W przypadku gdy papa styka się z blachą tytanowocynkową wcześniej czy później dojdzie do perforacji blachy. Wykonawca powinien o tym wiedzieć! Skoro nie zastosował przekładki to popełnił błąd i na własny koszt powinien to poprawić. Ty powinieneś ponieść tylko koszt materiału (tej przekładki) np. blacha stalowa ocynkowana malowana. Pozdrawiam.

----------


## Sebasastian__B

Szanowni, wymarzony dach już jest gotowy.
Mam jedno pytanie... czy takie wykończenie boczne lukarny (oczywiście w stanie surowym, bez docelowego tynku) jest akceptowalne / zgodnie ze sztuką.

----------


## Andrzej Wilhelmi

Jest do zaakceptowania pod warunkiem, że składa się ono z dwóch obróbek . Dolna związana z łatami i górna związana ze ścianą. Na dolnej powinna być uszczelka a spodnia część tej obróbki powinna dochodzić do okapu i być wyłożona na pas nadrynnowy. Estetykę wykonania pomijam. Pozdrawiam.

----------


## Sebasastian__B

Panie Andrzeju, dziękuję serdecznie za wskazówki.
Niestety zrobione jest połowicznie. Cześć blachy nie dochodzi do pasa nadrynnowego, oparta jest na kolejnej dachówce.
Z grubsza realizacja dachu załączam na zdjęciach, jeśli są jakieś uwagi proszę o opinie - jutro rozliczam się z wykonawcą.

----------


## Sebasastian__B

oraz kolejne

----------


## Andrzej Wilhelmi

W przypadku gdy ta obróbka wychodzi na dachówkę to OK. Powinna tam być jeszcze uszczelka np. "puchnąca". Generalnie wszystko wygląda OK. Pozdrawiam.

----------


## oceanicon

Dzień dobry, mam uprzejmą prośbę o fachową pomoc i ocenę problemu, który wynikł na naszym dachu  :sad: 

Dach 30 stopni, blacha Ruukki Hygge, wersja bez przetłoczeń, układana na cegiełkę. Po położeniu kilku rzędów okazało się, że fragmenty każdego z elementów są zakrzywione, delikatnie falują, padający cień/słońce jeszcze wzmacnia ten defekt







Wkręty dokręcone delikatnie (także dla testu bardo lekko, nie widać różnicy i postępu), dekarze sugerują że jest problem z zamkiem/klikiem, ale nie są*w stanie tego skorygować...

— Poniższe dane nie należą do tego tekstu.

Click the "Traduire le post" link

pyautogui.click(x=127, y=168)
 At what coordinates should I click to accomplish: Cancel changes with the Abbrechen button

Widziałem wiele zdjęć z realizacji tej blachy (+ na żywo) i ani razu nie spotkałem się z takim defektem przy tym produkcie :/

Będę wdzięczny za podpowiedź i ocenę, tutaj na wszelki wypadek zdjęcia high res: https://we.tl/t-gUlJndKSSM

Miłego dnia

----------


## Zwibel

Mi to wygląda na nie wyprostowany dach. Nie widać podkładek pod łatami, łaty już na łączeniu widać że krzywe. Przeciągnij sobie sznurek wzdłuż krawędzi łaty i zobaczysz jakie będą różnice. Przy płaskich dachówkach i blachodachówkach płaszczyzna dachu musi być idealnie wyprowadzona.

----------


## oceanicon

> Mi to wygląda na nie wyprostowany dach. Nie widać podkładek pod łatami, łaty już na łączeniu widać że krzywe. Przeciągnij sobie sznurek wzdłuż krawędzi łaty i zobaczysz jakie będą różnice. Przy płaskich dachówkach i blachodachówkach płaszczyzna dachu musi być idealnie wyprowadzona.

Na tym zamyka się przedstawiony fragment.